The chemical composition and molecular structure of the GMP sandwiches were studied by Fourier transform infrared (FTIR) spectroscopy and solid-state 13C cross-polarization/magic angle spinning nuclear magnetic resonance (CP/MAS NMR) spectroscopy. The FTIR spectra clearly indicate the disappearance of the alkynyl C[triple bond, length as m-dash]C–H stretching modes near 3300 cm−1 of the tris(4-ethynylphenyl)amine building blocks as well as of the C–Br (ca. 1070 cm−1) or C–Cl (ca. 850 cm−1) modes of the aryl halides (Fig. S2, ESI). In addition, all GMPs exhibited a typical new C[triple bond, length as m-dash]C stretching mode of diarylacetylenes at about 2200 cm−1, thus suggesting the success of the arylacetylene–aryl coupling.
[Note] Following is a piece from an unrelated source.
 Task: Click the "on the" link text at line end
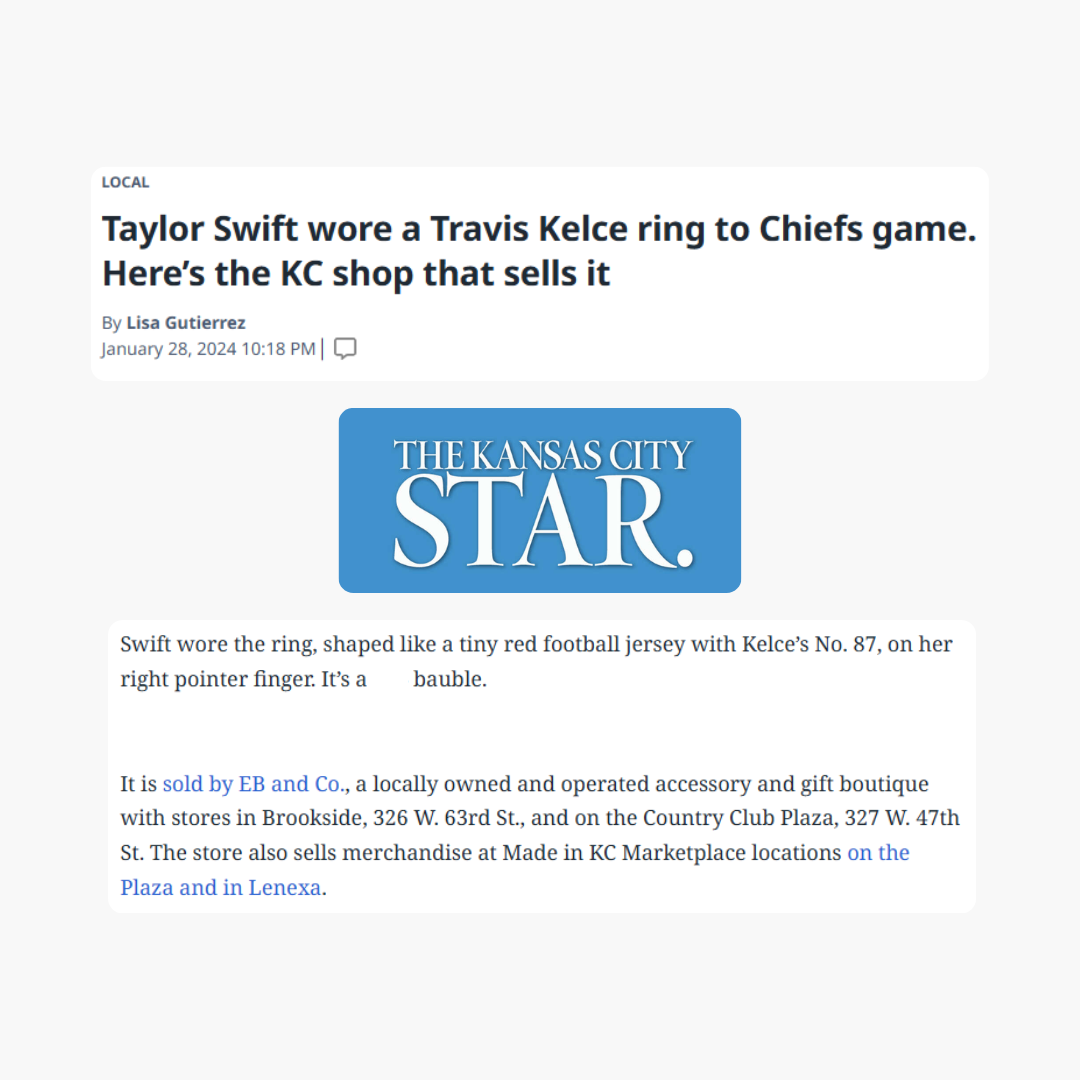[878, 853]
Moreover, the 13C NMR spectrum of GMP1N shows typical diaryl–C[triple bond, length as m-dash]C peak signals in the range of 88–90 ppm (Fig. 1a). The chemical shift at 152 ppm in the 13C NMR spectrum of GMP1N can be assigned to the pyridinic carbons next to the nitrogen atoms (Fig. 1a). The 13C NMR spectra of GMP2N and GMP3N (Fig. S3, ESI) can be similarly interpreted indicating the successful formation of the CMP networks on the graphene surfaces. X-ray photoelectron spectroscopy (XPS) investigations (Fig. S4, ESI) indicate almost identical components (C, N and O) for all GMPs, as a proof for the structural identity of the GMPs.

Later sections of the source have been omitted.